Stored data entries
Segment Open
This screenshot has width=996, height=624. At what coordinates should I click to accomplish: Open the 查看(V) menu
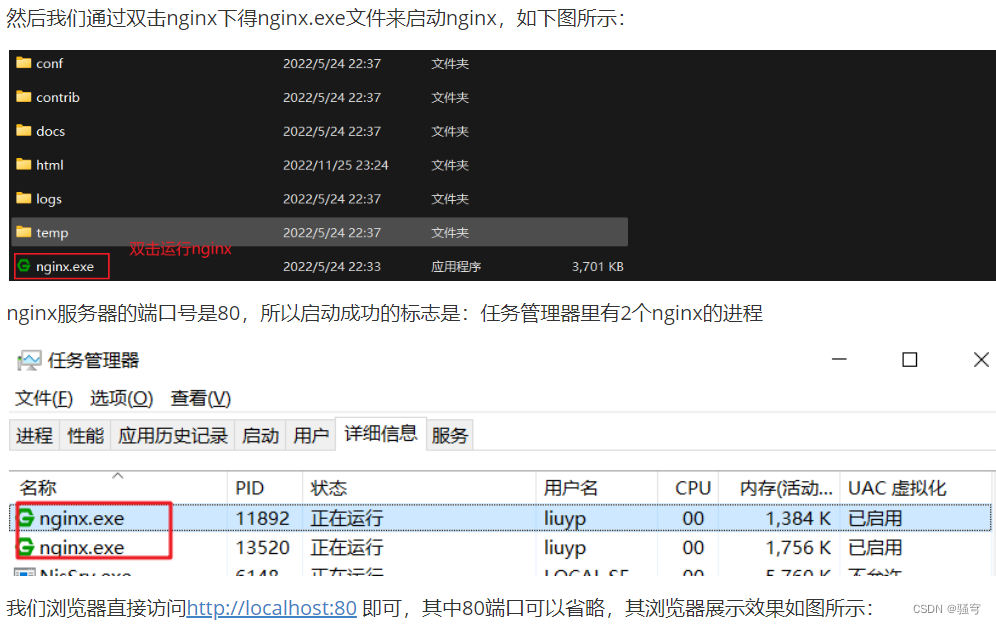point(199,397)
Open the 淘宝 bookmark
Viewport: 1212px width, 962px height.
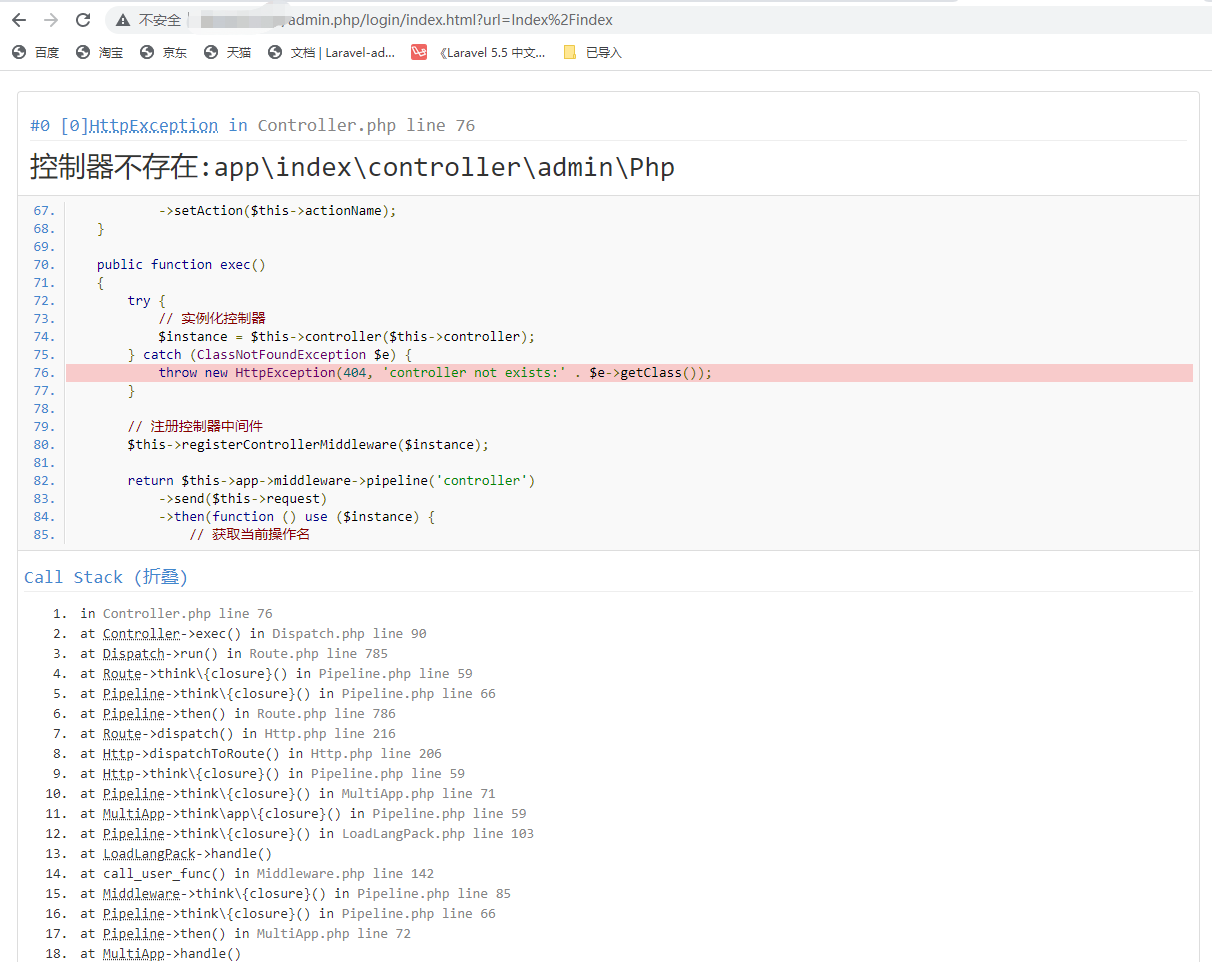click(100, 53)
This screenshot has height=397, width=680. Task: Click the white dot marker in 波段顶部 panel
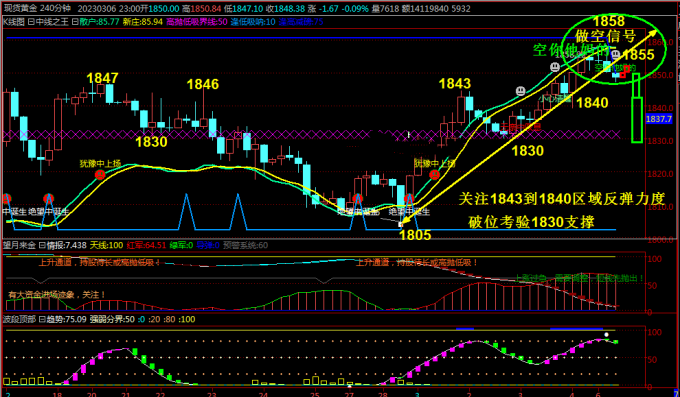pyautogui.click(x=606, y=335)
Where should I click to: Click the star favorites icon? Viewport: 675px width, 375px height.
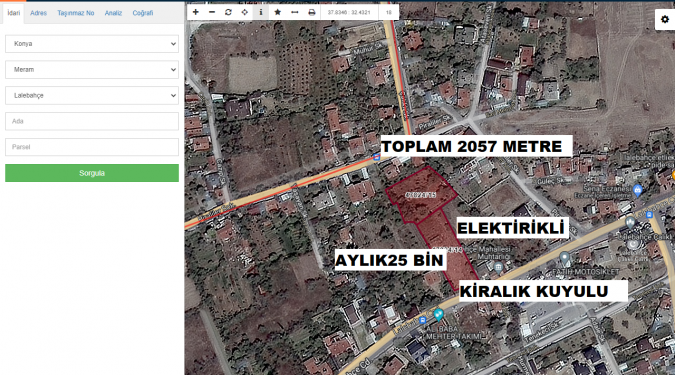[x=278, y=12]
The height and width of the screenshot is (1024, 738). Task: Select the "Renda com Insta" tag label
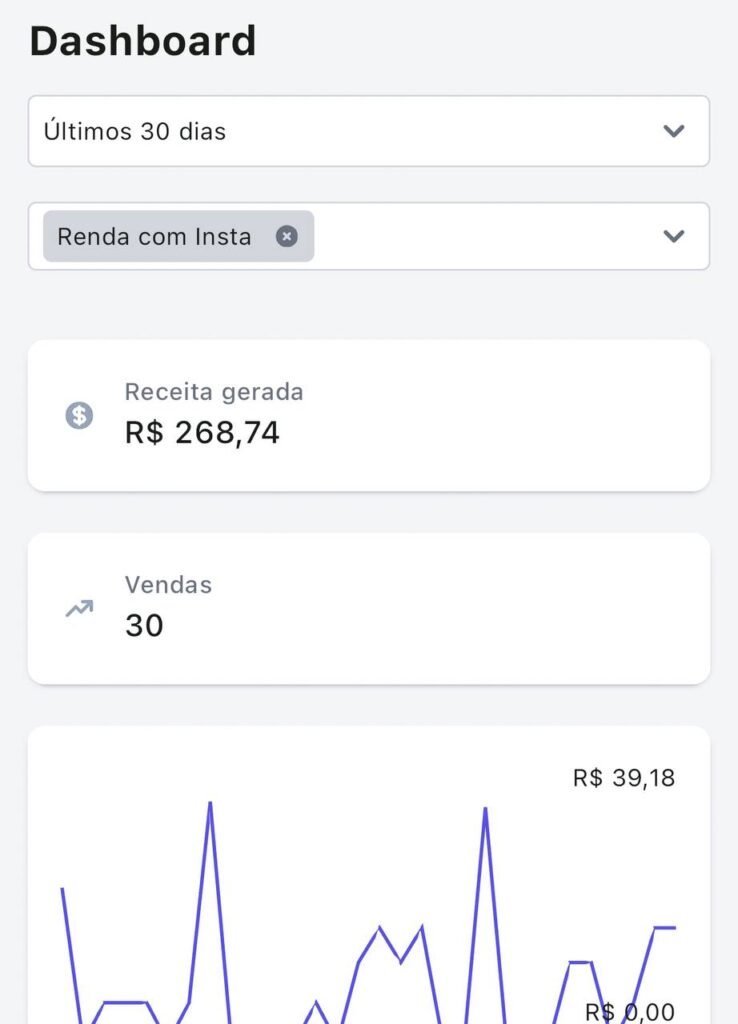(154, 237)
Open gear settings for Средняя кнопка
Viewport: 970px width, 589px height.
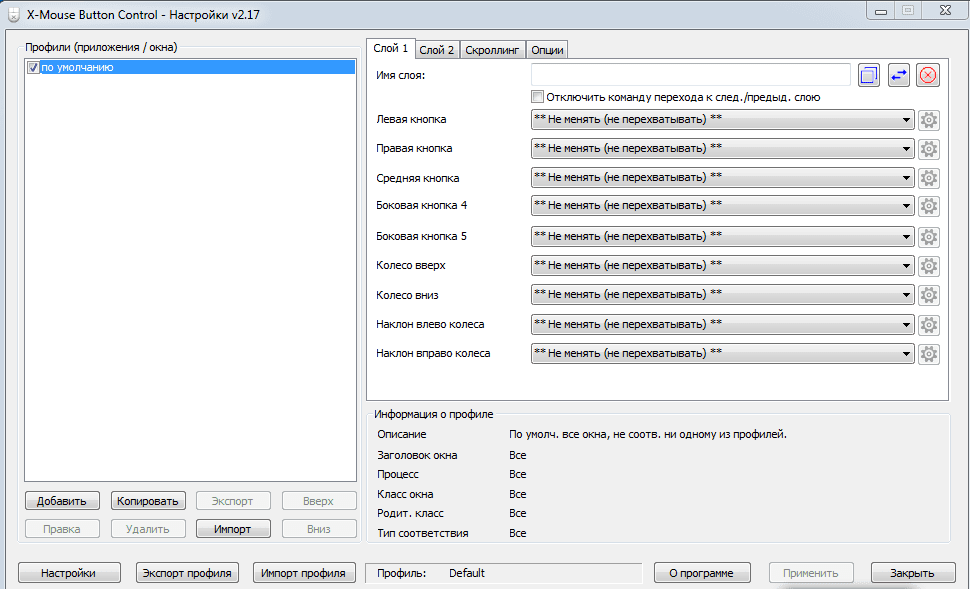coord(929,178)
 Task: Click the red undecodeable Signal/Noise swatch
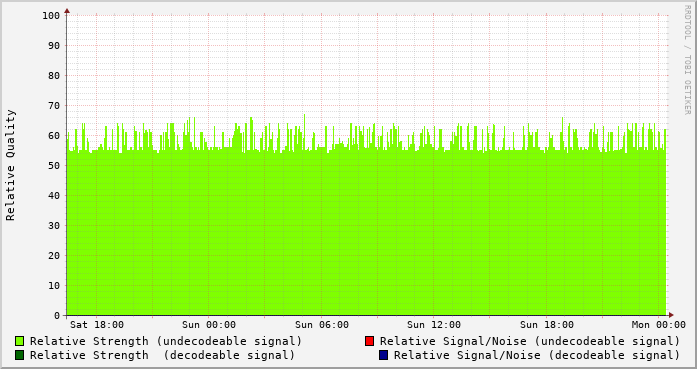tap(369, 341)
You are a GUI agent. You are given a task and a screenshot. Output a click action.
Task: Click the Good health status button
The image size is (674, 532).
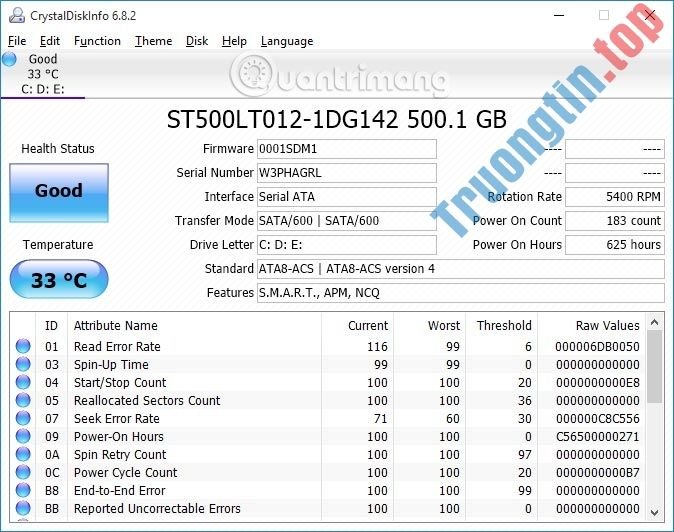click(x=59, y=191)
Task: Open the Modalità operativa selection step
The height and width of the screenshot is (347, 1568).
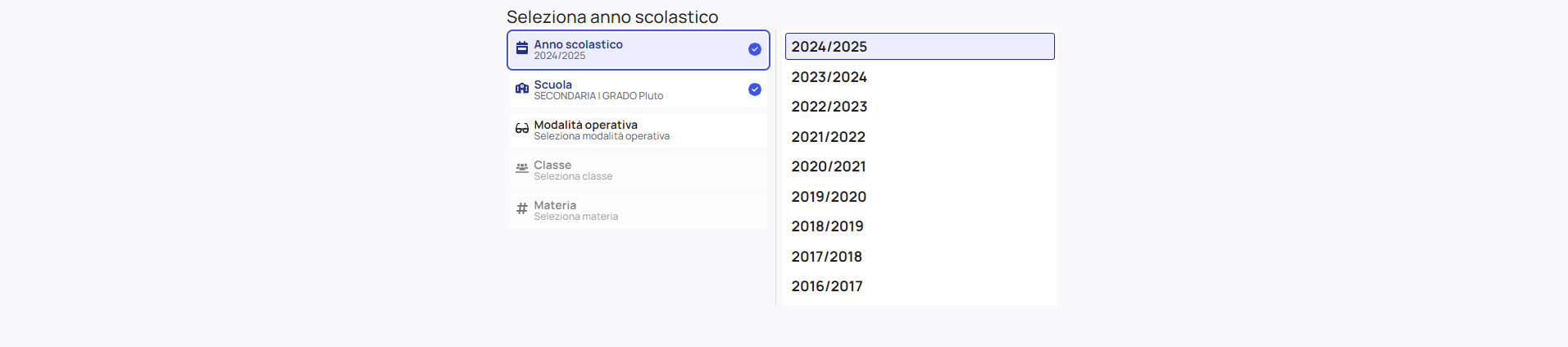Action: (638, 130)
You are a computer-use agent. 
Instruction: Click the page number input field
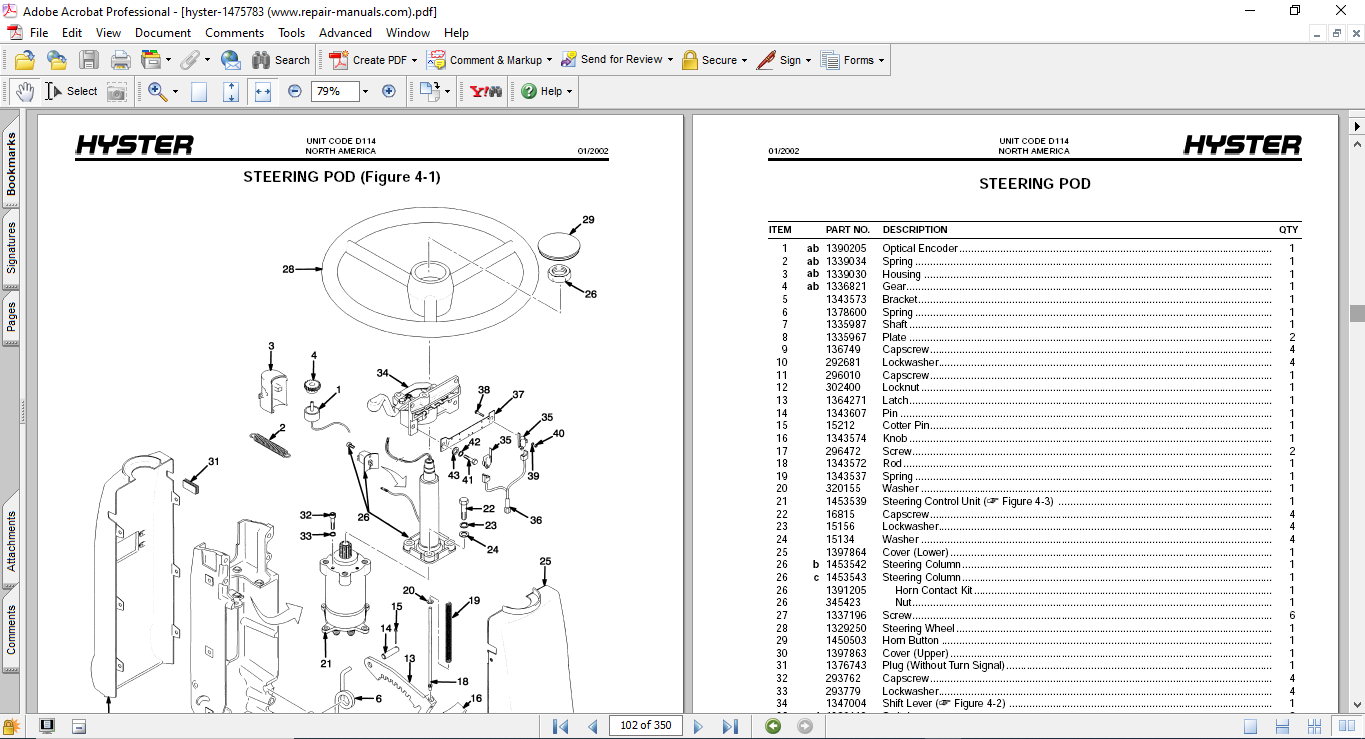644,726
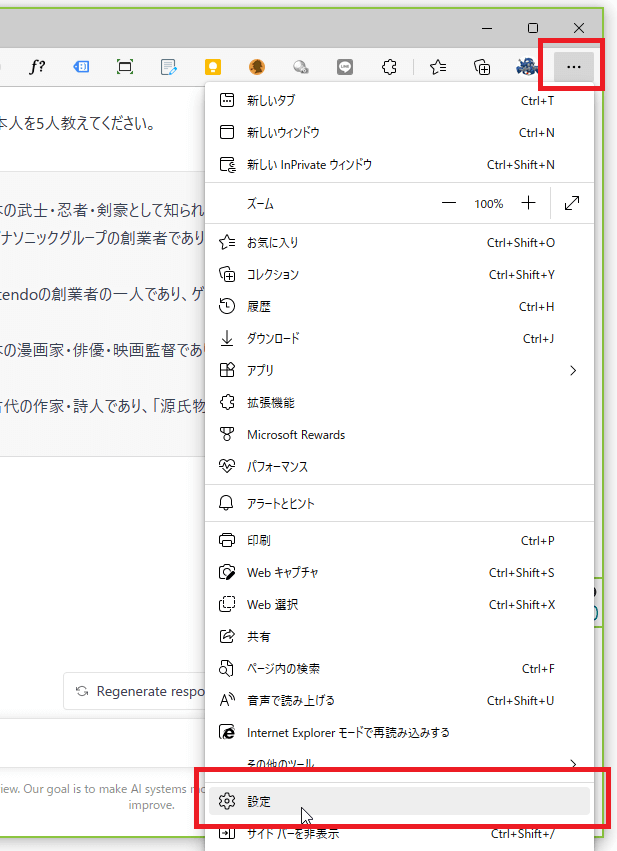Image resolution: width=617 pixels, height=851 pixels.
Task: Click the LINE extension icon in toolbar
Action: pos(346,67)
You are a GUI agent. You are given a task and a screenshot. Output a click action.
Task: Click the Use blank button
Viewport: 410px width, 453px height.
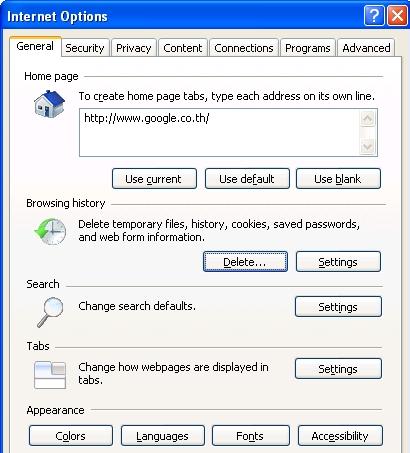click(338, 179)
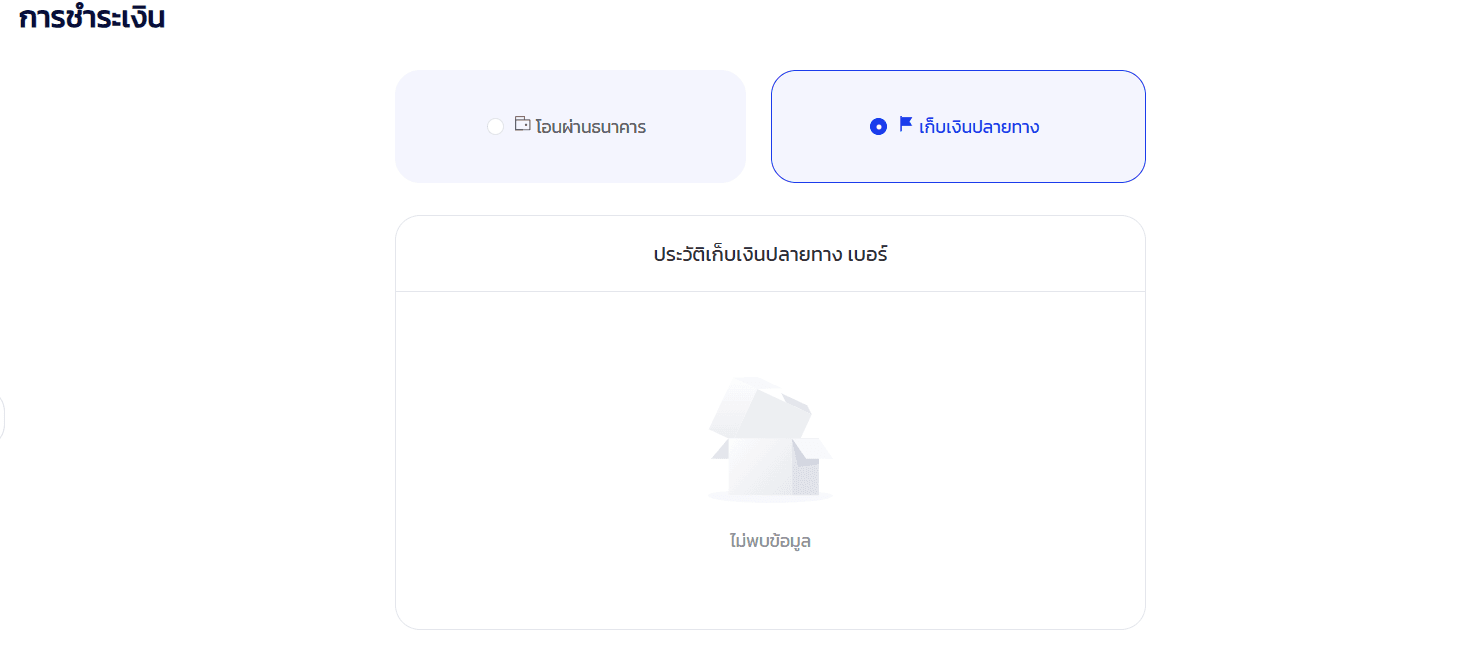This screenshot has height=653, width=1478.
Task: Click the blue flag icon beside เก็บเงินปลายทาง
Action: click(906, 124)
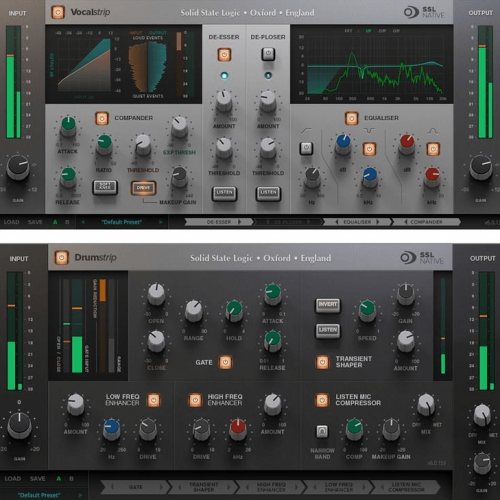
Segment Closed
*EXERCISE BRIEF*
Which lines in the data above contain "button"? Show each one.

*OUTPUT FOR THIS TASK*
Task: Click the Good health status button
Task: Click the Use blank button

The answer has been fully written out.